Judul Buku: Menjadi Manusia Belajar dari Aristoteles
Penulis:Â Franz Magnis-Suseno
Penerbit: Kanisius
Kota Terbit: Yogyakarta
Tahun Terbit: 2009
Tebal: 81 Halaman
Menjadi manusia secara fisik sudah secara sadar dan real dapat kita lihat tubuh kita, mulai dari organ-organ yang Allah susun dengan sempurna, sedemikian rupa.
Namun, hal tersebut tidak menjadi penilaian yang final dalam mengukur seorang manusia, apakah dia sudah menjadi manusia atau tidak?
Menurut Aristoteles, seseorang sudah dikatakan menjadi manusia seutuhnya ketika sifat-sifat kebinatangan yang terdapat dalam dirinya dapat dihindari atau bahkan dapat  dia hilangkan.
Sebab, seseorang yang dikuasai oleh sifat-sifat tersebut pada dasarnya adalah orang yang paling hina diantara orang-orang yang bisa menahan nafsu kebinatangannya dan memilih untuk menjadi orang yang berjalan di garis lurus.
Aristoteles menyebutkan dalam buku ini bahwa sifat kebinatangan dapat menjadi hijab atau penghalang bagi seseorang untuk sampai pada derajat yang mulia karena tujuan akhir daripada kehidupan ini adalah mencapai kebahagiaan yang paripurna.
Apakah kebahagiaan itu ketika kita memiliki banyak uang? Tas branded? Mobil mewah? Emas yang menggunung?
Ternyata tidak! Menurut Ariestoteles semua itu adalah sarana saja bukan tujuan akhir dari kebahagiaan karena jika sesuatu tersebut menjadi sarana maka ia hanya berperan sebagai jembatan, penghubung untuk kebahagiaan yang lebih hakiki.
Maka dari itu, untuk mendapat kebagiaan menurut Aristoteles caranya mudah saja, kejar kenikmatan dan hindari penderitaan, mungkin sampai di sini kamu bingung.
Loh bagaimana bisa?

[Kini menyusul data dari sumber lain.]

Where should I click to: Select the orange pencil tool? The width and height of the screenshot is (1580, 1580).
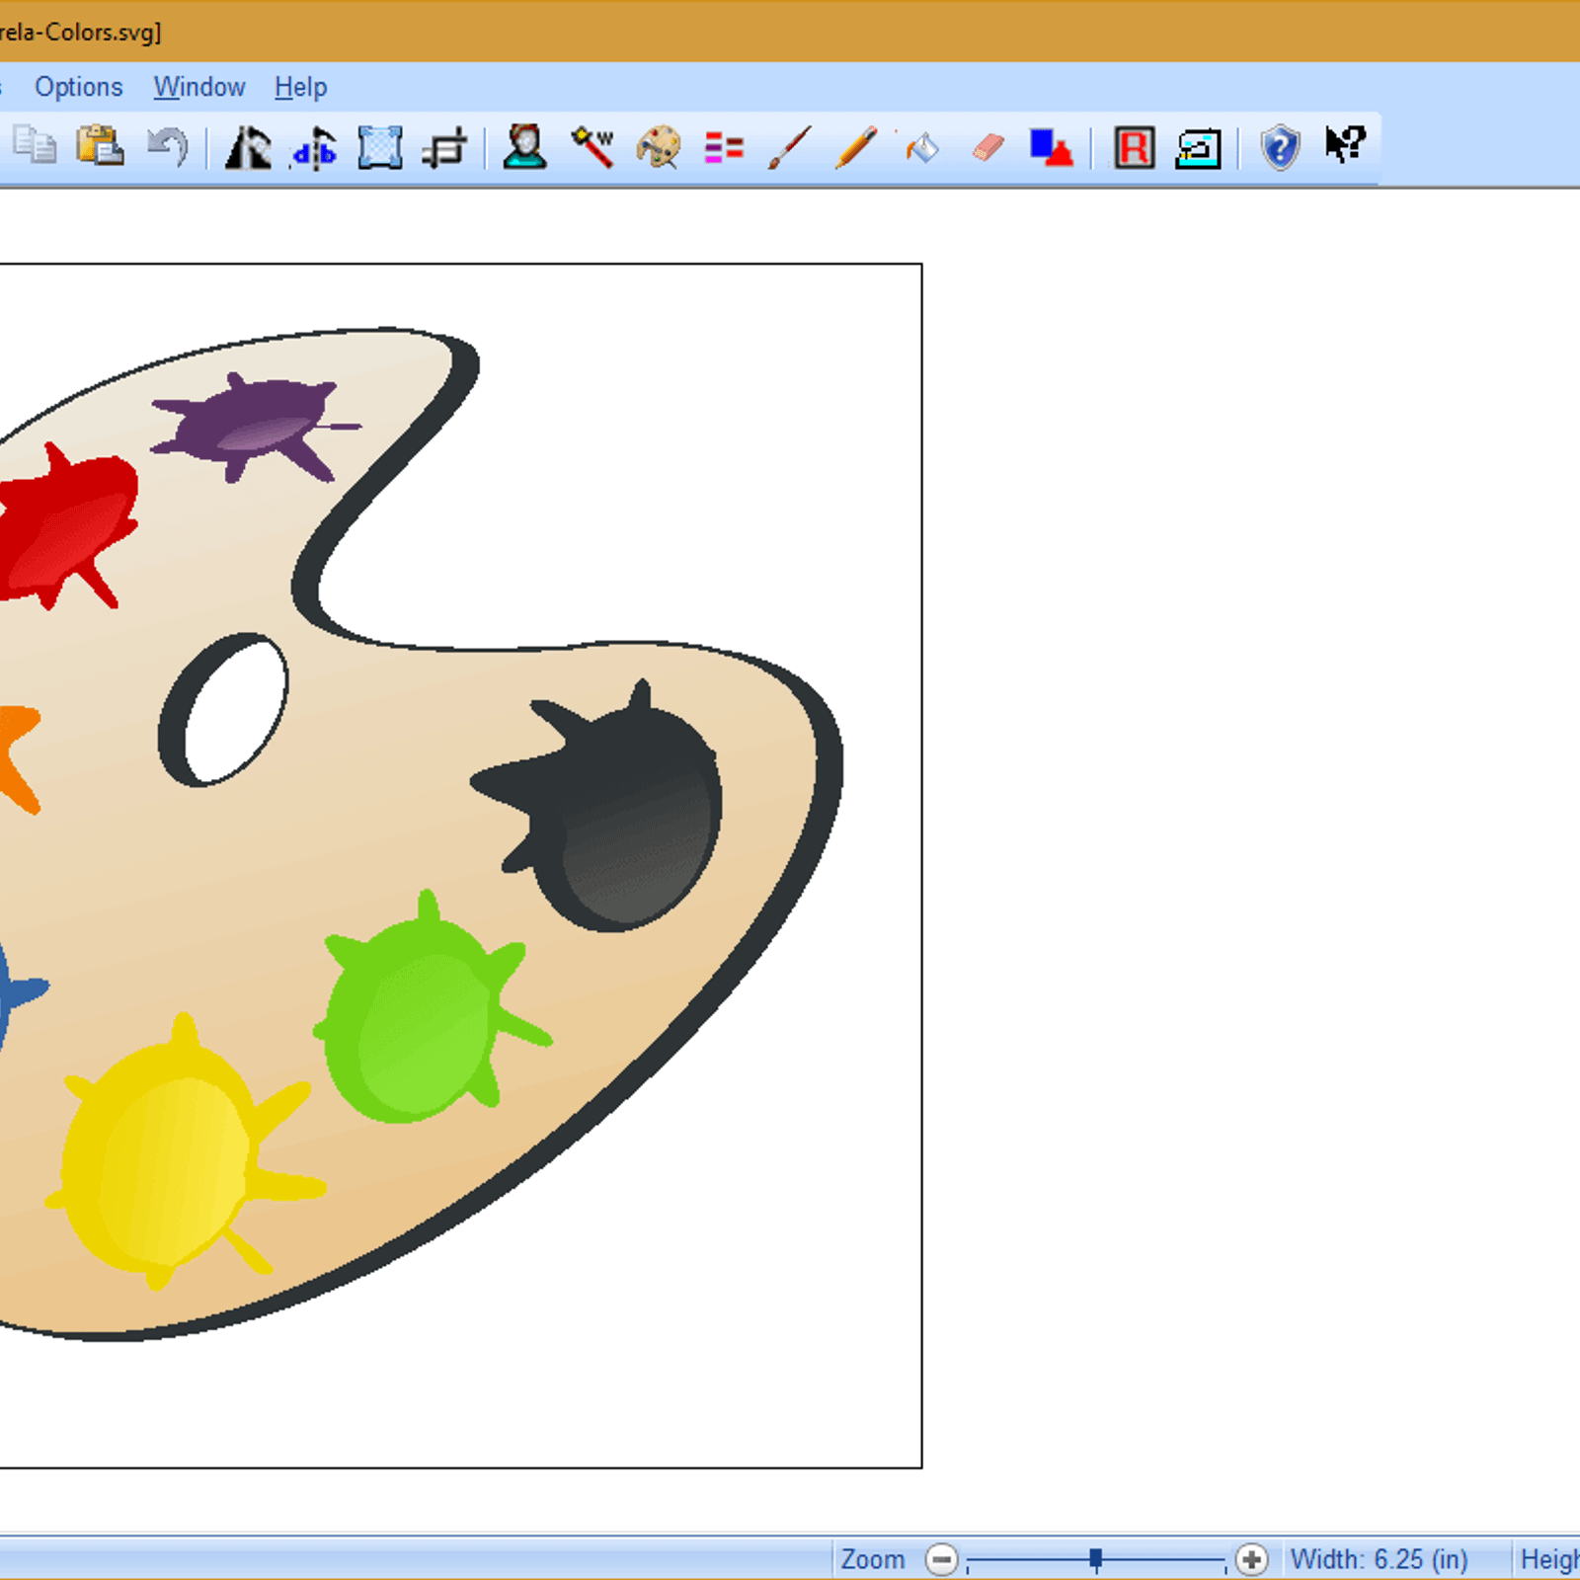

Bukannya untuk mendapatkan kesuksesan kita harus diterpa penderitaan dengan berjuang mati-matian?
Hal itu tentu benar, tetapi yang dimakud Aristoteles adalah lakukan sesuatu yang mungkin menurut kita tidak enak dengan senang hati dan bersabar karena ujung dari semua itu adalah kebagiaan seperti puasa bikin kita lapar maka lakukan puasa tersebut karena banyak manfaat yang akan kita dapatkan diakhir menahan dari haus, lapar dan hawa nafsu buruk lainnya.
Lalu, hindari penderitaan dengan cara melekatkan mindset negative pada suatu kesenangan yang semu karena ujung pangkal dari perbuatan tersebut adalah kesengsaraan seperti berlama ria dengan men-scroll gadget tanpa tujuan. Hal ini memang meningkatkan kesenangan tetapi hanya sesaat sebab waktu menjadi terbuang sia-sia.
Seandainya kita gunakan untuk hal-hal yang bermanfaat maka akan banyak hal yang kita dapatkan untuk kebaikan diri kita bahkan orang lain.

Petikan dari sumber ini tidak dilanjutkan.